Avec une capacité affichée de 200 tonnes, le Mali ambitionne clairement de devenir un hub régional de raffinage, à l’instar du Ghana. Cela implique potentiellement le traitement de l’or en provenance de pays voisins: Côte d’Ivoire, Guinée, Sénégal, Mauritanie, Niger, Burkina Faso, voire Algérie.
De l’ambition à la réalisation
Malgré l’enthousiasme officiel, plusieurs incertitudes pèsent sur la transformation du slogan en réalité concrète.
Premièrement, le financement et l’expertise technique. Aucun détail n’a été fourni sur le montant total de l’investissement, la répartition des charges entre les partenaires, ni les références de Yadran en matière de raffinage aurifère à cette échelle. Le ministre Keïta salue un partenariat visant une usine «moderne, fonctionnelle et dotée des technologies de pointe les plus récentes», incluant maintenance et formation.

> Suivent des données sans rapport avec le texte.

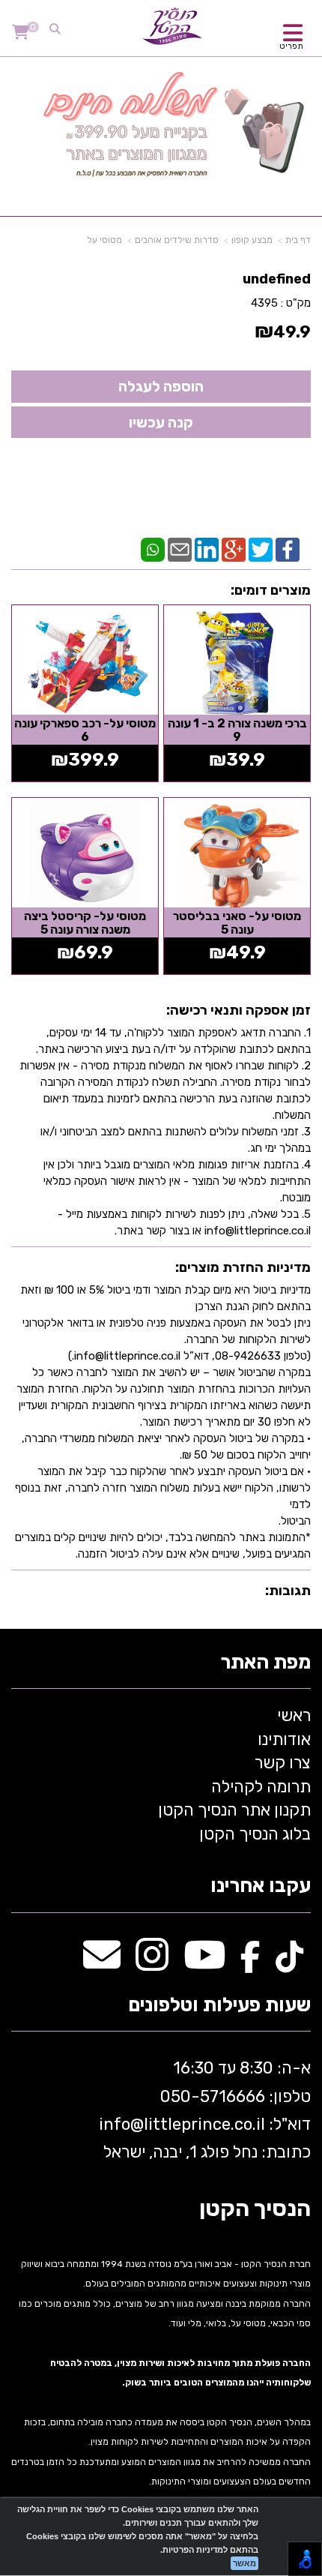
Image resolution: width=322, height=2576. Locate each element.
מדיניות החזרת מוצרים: (243, 1267)
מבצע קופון (252, 240)
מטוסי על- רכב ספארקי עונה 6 (85, 730)
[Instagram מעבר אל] (152, 1963)
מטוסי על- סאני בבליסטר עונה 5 (237, 923)
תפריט (291, 46)
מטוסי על (104, 240)
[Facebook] (288, 549)
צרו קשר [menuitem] (283, 1763)
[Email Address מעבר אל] (102, 1963)
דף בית (298, 240)
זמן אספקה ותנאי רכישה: (238, 1010)
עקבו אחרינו (260, 1886)
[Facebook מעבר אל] (250, 1963)
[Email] (180, 549)
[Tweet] (261, 549)
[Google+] (234, 549)
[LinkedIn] (207, 549)
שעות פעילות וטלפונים (219, 2006)
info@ (121, 2124)
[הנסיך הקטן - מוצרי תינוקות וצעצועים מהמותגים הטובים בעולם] (172, 26)
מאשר (244, 2563)
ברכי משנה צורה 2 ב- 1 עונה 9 (237, 730)
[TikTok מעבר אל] (289, 1963)
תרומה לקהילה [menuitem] (261, 1787)
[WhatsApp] (153, 549)
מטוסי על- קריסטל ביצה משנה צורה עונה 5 (85, 923)
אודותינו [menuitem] (284, 1739)
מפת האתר (265, 1663)
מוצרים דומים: (271, 590)
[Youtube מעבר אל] (204, 1963)
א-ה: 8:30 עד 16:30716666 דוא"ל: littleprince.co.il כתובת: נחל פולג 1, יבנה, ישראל (203, 2110)
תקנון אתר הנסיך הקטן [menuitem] (234, 1810)
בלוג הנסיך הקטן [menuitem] (255, 1834)
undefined (277, 279)
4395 (264, 303)
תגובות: (288, 1590)
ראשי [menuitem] (294, 1715)
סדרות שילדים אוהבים (177, 240)
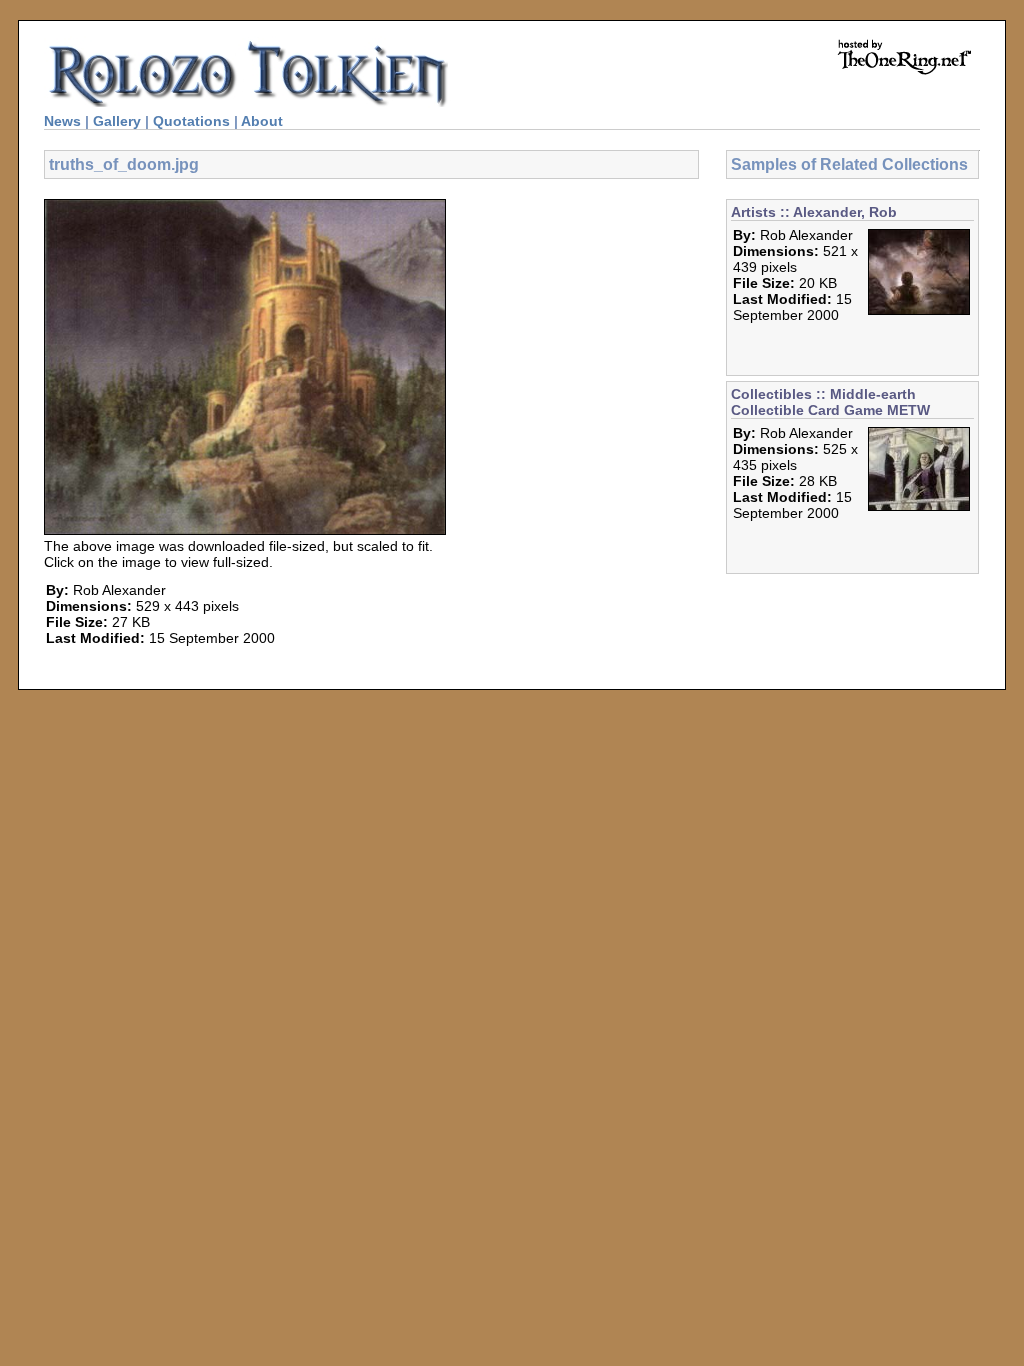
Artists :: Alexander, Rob (814, 212)
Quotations (191, 121)
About (262, 121)
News (62, 121)
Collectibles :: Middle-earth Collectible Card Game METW (830, 402)
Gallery (117, 121)
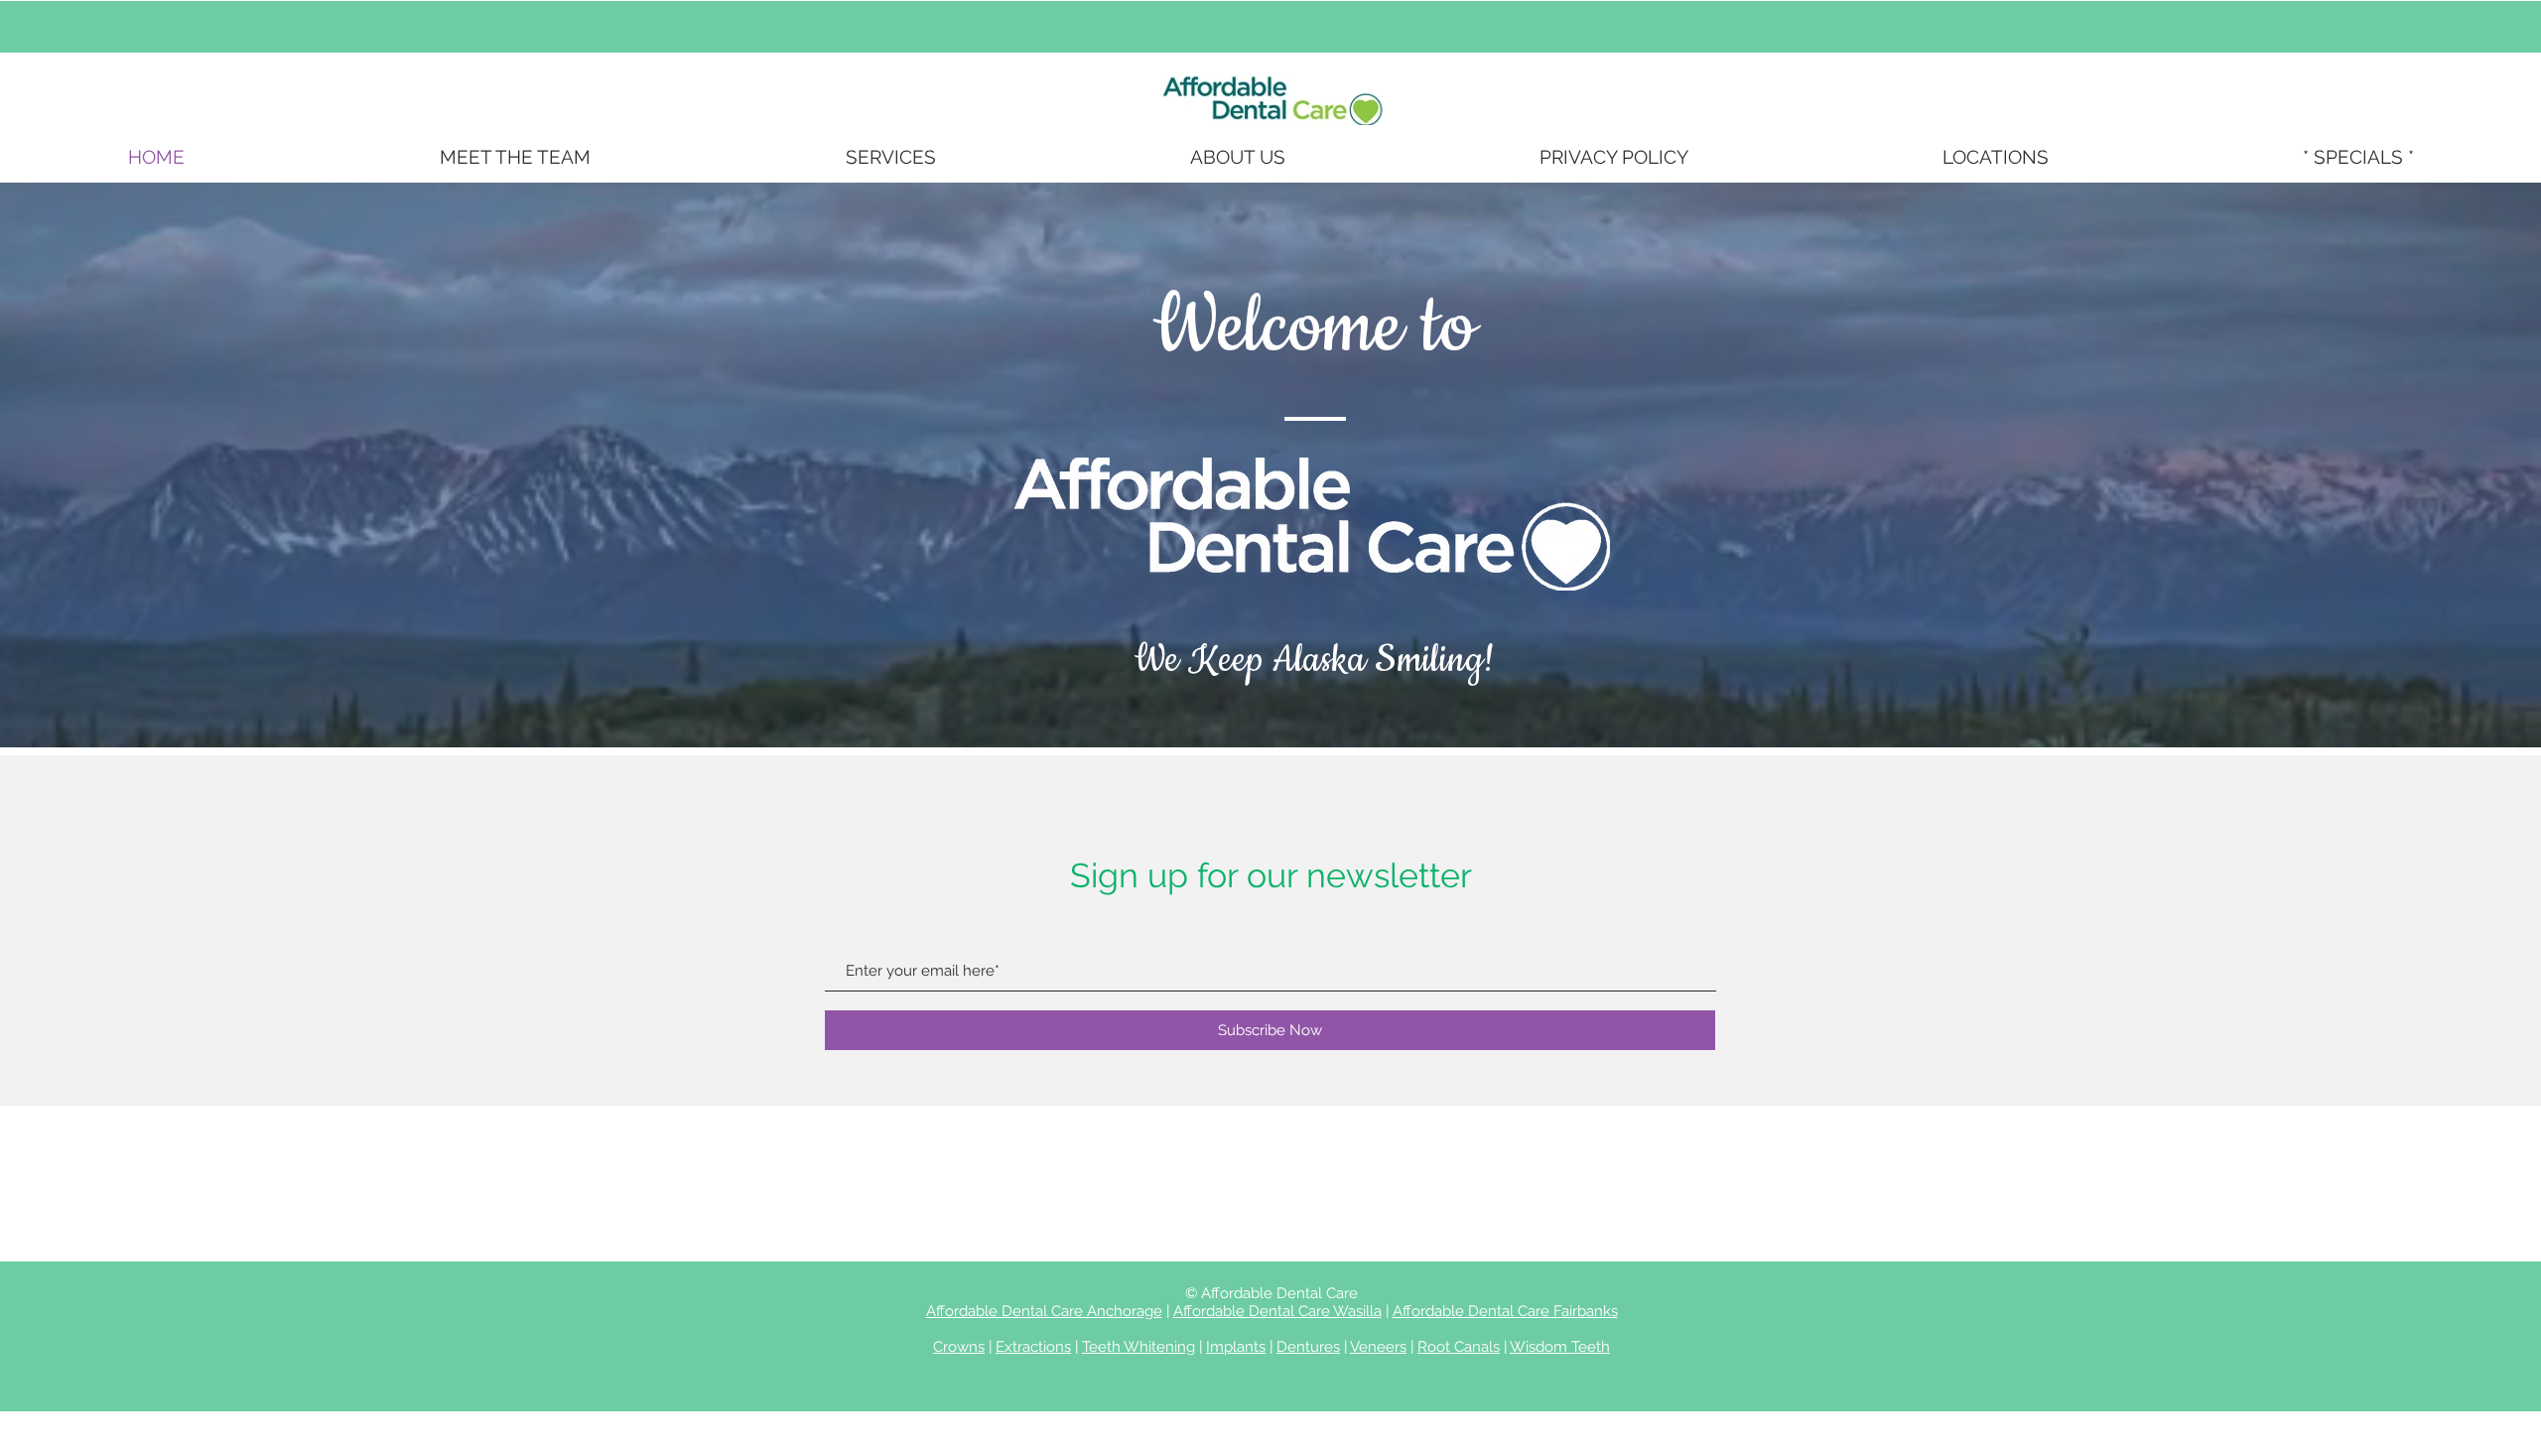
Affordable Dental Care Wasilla (1277, 1311)
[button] (890, 157)
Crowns (959, 1347)
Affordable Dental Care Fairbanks (1505, 1311)
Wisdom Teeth (1560, 1347)
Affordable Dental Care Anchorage (1044, 1311)
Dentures (1308, 1347)
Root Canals (1458, 1347)
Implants (1236, 1347)
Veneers (1378, 1347)
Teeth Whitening (1138, 1347)
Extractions (1033, 1347)
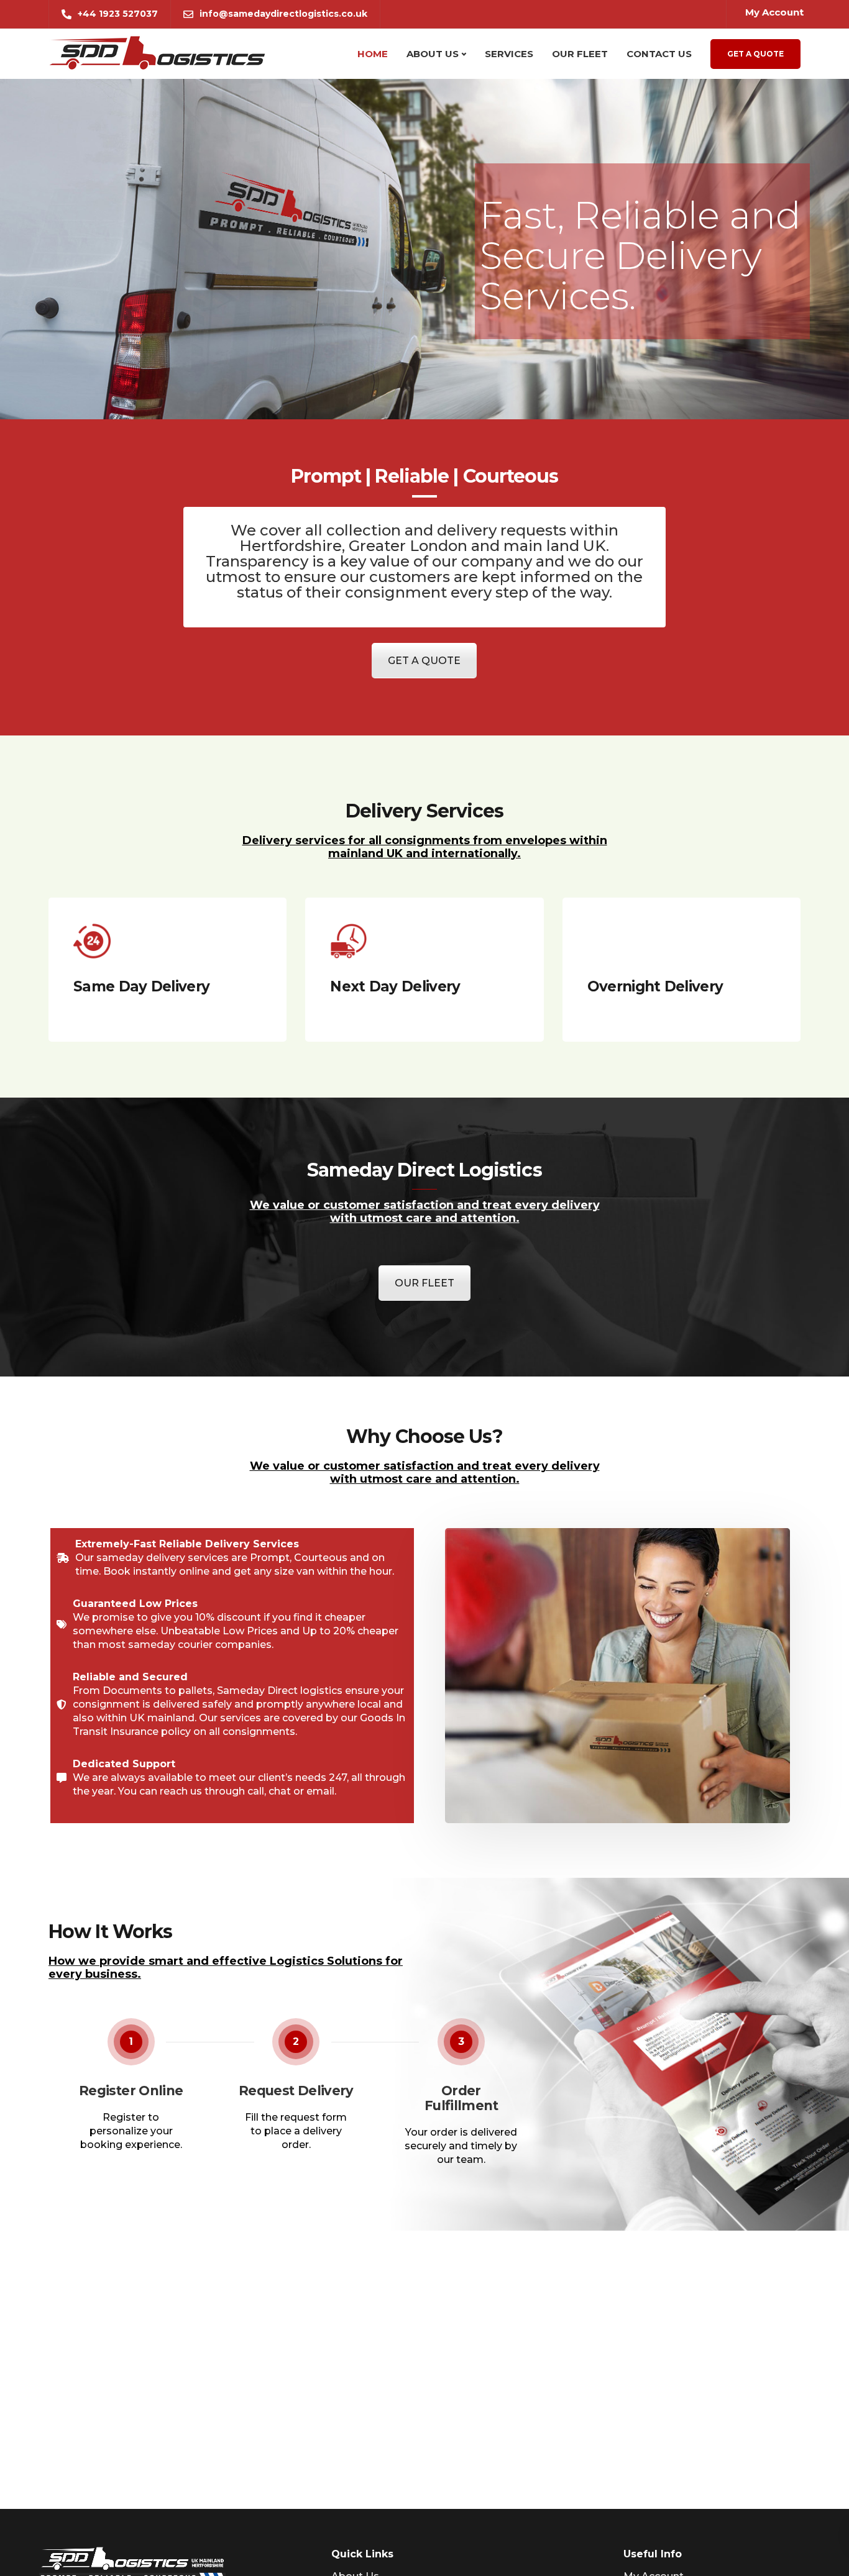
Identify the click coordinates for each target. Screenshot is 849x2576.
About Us (432, 54)
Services (509, 54)
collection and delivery (411, 530)
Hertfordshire (290, 546)
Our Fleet (580, 54)
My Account (774, 12)
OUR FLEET (424, 1283)
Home (372, 54)
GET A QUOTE (424, 661)
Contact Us (659, 54)
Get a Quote (755, 53)
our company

Lire aussi : Mali: un nouveau code minier qui vaut son pesant d’or
Deuxièmement, la captation de la production artisanale reste non résolue. Estimée officiellement à 6 tonnes mais potentiellement jusqu’à 30 tonnes, cette production échappe en grande partie aux circuits formels et alimente la contrebande. Tant qu’elle ne sera pas intégrée à la filière officielle, une part significative de l’or malien continuera de «briller» ailleurs.
Enfin, si la création de 500 emplois directs et 2.000 indirects est annoncée, la maire de la Commune VI, Coulibaly Salimata Traoré, y voit une «opportunité de formation pour la jeunesse» et «un dynamisme accru pour le commerce et les services». Mais l’expérience des grandes mines montre que les retombées locales, en termes d’emplois qualifiés et de développement socio-économique, ne sont pas automatiques. Cela suppose des mécanismes clairs de gouvernance et de redistribution, qui n’ont pas encore été précisés.
Une promesse à concrétiser
La participation majoritaire de l’État constitue un levier, mais elle pose également la question de la gestion efficace et transparente d’une entreprise stratégique. La lutte contre la corruption et l’instauration d’une bonne gouvernance seront déterminantes pour que les bénéfices profitent réellement à la population.
La raffinerie de Sénou incarne ainsi une avancée symbolique et stratégique dans la quête de souveraineté économique du Mali. La participation majoritaire de l’État, le monopole de raffinage imposé et l’ambition de captation de la valeur ajoutée répondent directement au vœu du peuple de bénéficier des rentrées économiques de la production aurifère. Le partenariat avec Yadran s’inscrit, lui, dans la reconfiguration géopolitique du pays.
Lire aussi : Or artisanal: et si la Côte d’Ivoire s’inspirait du régulateur unique ghanéen
Mais la pose de la première pierre n’est que le début. Si le projet intègre la production artisanale, génère des retombées locales tangibles et respecte un calendrier réaliste, il pourrait marquer un tournant historique. Dans le cas contraire, il risquerait de demeurer un symbole fort, mais une promesse inachevée. Plus qu’un chantier industriel, c’est celui du développement national inclusif qui s’ouvre à Sénou.